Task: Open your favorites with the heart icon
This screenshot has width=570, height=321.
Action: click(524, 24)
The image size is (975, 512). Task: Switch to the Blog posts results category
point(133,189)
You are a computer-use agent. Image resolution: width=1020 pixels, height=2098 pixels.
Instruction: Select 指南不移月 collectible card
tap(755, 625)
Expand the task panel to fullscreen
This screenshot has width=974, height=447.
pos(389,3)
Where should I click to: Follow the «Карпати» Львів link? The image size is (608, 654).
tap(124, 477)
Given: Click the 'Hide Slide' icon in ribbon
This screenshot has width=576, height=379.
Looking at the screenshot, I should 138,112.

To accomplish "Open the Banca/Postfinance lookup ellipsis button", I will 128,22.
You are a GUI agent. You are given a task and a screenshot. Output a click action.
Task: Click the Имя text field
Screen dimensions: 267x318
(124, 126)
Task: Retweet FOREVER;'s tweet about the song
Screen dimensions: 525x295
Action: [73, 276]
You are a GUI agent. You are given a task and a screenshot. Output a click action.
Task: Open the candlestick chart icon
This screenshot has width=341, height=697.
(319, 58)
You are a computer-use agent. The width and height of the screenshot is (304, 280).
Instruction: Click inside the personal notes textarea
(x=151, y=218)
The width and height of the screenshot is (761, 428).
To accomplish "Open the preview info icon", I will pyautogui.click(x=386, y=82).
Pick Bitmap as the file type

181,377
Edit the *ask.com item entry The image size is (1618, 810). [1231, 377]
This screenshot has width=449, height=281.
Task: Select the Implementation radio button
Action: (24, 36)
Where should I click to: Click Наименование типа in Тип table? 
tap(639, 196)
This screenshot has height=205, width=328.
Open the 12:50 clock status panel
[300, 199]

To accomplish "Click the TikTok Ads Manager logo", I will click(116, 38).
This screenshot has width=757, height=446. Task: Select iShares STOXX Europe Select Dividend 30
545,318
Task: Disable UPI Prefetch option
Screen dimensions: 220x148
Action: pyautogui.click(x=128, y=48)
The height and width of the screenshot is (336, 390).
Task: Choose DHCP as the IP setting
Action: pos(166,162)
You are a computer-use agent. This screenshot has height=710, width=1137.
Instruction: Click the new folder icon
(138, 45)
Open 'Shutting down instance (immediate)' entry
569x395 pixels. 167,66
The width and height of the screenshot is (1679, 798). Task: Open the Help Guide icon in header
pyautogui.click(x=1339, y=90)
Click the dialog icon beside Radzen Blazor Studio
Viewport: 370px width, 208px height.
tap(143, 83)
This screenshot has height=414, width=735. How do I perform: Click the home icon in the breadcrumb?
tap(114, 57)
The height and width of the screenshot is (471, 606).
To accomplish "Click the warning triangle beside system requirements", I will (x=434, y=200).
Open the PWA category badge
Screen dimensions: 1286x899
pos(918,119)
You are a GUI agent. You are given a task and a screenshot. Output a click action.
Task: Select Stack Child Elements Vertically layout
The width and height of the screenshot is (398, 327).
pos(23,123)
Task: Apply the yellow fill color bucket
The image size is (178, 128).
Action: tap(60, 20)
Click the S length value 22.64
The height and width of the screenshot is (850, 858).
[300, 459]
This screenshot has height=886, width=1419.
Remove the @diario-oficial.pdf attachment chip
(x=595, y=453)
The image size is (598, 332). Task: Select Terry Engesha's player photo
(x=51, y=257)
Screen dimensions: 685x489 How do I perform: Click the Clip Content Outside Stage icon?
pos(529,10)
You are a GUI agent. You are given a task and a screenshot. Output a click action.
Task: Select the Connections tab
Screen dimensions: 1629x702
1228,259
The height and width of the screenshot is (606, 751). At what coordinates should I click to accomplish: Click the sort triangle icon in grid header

********************

WHAT YOU WILL DO >> Reproduce the records verbatim, from the line containing "Task: Retweet FOREVER;'s tweet about the song" through the line containing "Action: [73, 276]".

FULL ANSWER >>
Task: Retweet FOREVER;'s tweet about the song
Screen dimensions: 525x295
Action: [73, 276]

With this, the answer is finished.